All that changed, of course, when gold was discovered in California. We hear a lot about the gold rush and the Forty-Niners. That was just the tip of the iceberg. The truth was that there was some gold easily available, right on the surface of the ground for those who could get out there fast enough to grab it. And many, many men did zip out from the east to try to get rich quick. Most failed, though. Too many exhausted their entire life savings trying to make something of themselves. And a bunch of them ended up going home to the East, empty-handed.

The people who succeeded in California, and later in Colorado and Wyoming and Montana, and all the other future states and cities that survived and thrived, were the ones who followed the get-rich-quick schemers and set up businesses to cater to them. The real riches to be had were in mercantile business, selling things to the burgeoning population of the West, or in ranching or farming to feed the West. These weren’t get-rich-quick sorts of enterprises, but they definitely made a lot of people a heck of a lot of money in the long run.

Okay, it’s pretty obvious that the West was populated by adventurers and entrepreneurs, folks with stars and dollar signs in their eyes. But who exactly were these people? What were they like?

As I’ve done research for my Hot on the Trail books, I’ve discovered one consistent trend that I haven’t heard a lot of people talk about before.
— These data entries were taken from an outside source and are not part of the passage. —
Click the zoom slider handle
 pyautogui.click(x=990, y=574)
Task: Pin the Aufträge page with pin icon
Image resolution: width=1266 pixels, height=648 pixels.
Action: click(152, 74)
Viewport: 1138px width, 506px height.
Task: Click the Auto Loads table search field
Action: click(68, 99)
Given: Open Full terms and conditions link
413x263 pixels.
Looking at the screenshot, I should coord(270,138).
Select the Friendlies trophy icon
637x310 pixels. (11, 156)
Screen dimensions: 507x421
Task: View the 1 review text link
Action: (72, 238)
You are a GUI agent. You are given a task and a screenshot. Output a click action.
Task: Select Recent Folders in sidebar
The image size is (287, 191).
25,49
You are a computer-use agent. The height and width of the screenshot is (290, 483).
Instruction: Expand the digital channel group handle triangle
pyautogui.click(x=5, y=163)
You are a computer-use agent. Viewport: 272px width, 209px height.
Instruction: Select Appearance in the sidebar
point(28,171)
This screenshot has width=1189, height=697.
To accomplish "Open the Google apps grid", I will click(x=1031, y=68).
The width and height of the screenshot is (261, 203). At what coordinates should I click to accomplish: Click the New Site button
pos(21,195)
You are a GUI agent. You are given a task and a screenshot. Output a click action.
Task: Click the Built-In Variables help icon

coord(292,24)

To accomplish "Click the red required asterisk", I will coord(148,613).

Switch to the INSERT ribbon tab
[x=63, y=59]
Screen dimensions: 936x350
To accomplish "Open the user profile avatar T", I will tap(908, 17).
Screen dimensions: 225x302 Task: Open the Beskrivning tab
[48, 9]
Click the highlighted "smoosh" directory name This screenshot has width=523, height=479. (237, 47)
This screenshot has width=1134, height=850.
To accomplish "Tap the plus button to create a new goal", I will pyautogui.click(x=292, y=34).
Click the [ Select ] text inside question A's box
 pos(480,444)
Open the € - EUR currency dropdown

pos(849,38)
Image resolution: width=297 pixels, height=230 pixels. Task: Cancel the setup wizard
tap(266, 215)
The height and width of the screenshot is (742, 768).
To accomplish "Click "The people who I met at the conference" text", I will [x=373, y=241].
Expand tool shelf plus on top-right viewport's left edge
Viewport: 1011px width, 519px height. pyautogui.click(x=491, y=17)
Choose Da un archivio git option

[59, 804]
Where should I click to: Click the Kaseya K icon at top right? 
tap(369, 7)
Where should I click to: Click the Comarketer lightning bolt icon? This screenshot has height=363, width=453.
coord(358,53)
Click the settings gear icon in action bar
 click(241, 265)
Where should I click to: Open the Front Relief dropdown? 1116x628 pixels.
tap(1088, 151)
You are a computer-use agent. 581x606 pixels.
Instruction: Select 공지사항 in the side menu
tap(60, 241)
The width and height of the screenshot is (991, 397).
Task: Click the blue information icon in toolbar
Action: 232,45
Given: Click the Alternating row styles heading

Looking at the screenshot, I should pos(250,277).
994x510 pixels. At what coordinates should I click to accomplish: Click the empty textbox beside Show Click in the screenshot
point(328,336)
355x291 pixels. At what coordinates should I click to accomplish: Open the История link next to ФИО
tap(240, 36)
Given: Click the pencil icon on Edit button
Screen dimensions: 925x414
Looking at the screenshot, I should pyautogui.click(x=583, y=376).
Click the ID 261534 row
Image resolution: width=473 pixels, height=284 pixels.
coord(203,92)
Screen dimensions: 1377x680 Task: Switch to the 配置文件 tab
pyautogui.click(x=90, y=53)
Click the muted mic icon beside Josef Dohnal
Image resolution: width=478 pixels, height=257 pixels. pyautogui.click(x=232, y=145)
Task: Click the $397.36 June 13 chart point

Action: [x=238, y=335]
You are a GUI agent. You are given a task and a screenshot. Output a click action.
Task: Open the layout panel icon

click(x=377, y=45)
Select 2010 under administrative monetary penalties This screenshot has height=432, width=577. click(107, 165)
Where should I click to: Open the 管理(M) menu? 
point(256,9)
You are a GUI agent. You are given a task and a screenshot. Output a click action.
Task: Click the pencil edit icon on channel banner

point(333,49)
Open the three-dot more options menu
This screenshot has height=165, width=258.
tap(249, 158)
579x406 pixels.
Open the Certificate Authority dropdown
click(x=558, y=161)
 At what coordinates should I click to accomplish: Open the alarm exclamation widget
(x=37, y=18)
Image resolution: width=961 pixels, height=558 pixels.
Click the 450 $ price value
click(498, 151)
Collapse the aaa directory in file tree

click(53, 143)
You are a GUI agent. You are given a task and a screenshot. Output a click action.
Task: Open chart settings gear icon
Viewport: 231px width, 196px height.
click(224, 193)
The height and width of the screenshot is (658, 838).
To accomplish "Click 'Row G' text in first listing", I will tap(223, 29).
It seems that a great many of the people who were willing to pull up their roots and chase their dreams west were (unsurprisingly) restless, ambitious dreamers and (surprisingly) quite liberal and secular in their thinking.

Mayer-Awakening-1915Yep, I think the trend is to think that these early settlers were pious and god-fearing, but all the research I’ve done seems to indicate that religion didn’t reach the West until many, many decades after the people did. After all, this was the land of gunslingers and prostitutes. There’s a reason the West was called “wild.” But it was true even for peaceable settlers in the earlier days. In fact, an early missionary heading to Oregon wrote home that she was shocked by the amount of godlessness she found in the West and felt something had to be done.

In fact, something was done, and as the great revivals of the 19th century swept in from the East, lonely settlers out West adopted religion as a means to come together to stave off the sheer loneliness of life on the prairie. But I’ll write more about that later.

The other remarkable thing about people in the West was that they had far more liberal ideas about a variety of topics, especially women’s rights. As the century rolled into its later years, settlers throughout the West began to see the necessity of all people, including women, participating in every facet of life, from farming to politics. Women were given the vote in several western territories as early as the 1880s. They also owned land and operated businesses, and ended up being used as an example of the progress that women could make once the cause of women’s rights took center stage at the turn of the century.

So the people who settled the West were some of the heartiest and cleverest people in America. That can’t be denied. The West also drew a lot of foreigners looking to start anew, but that’s a whole other story. Would you have had what it takes to start over in an untamed land? Would you have been the one to tame it?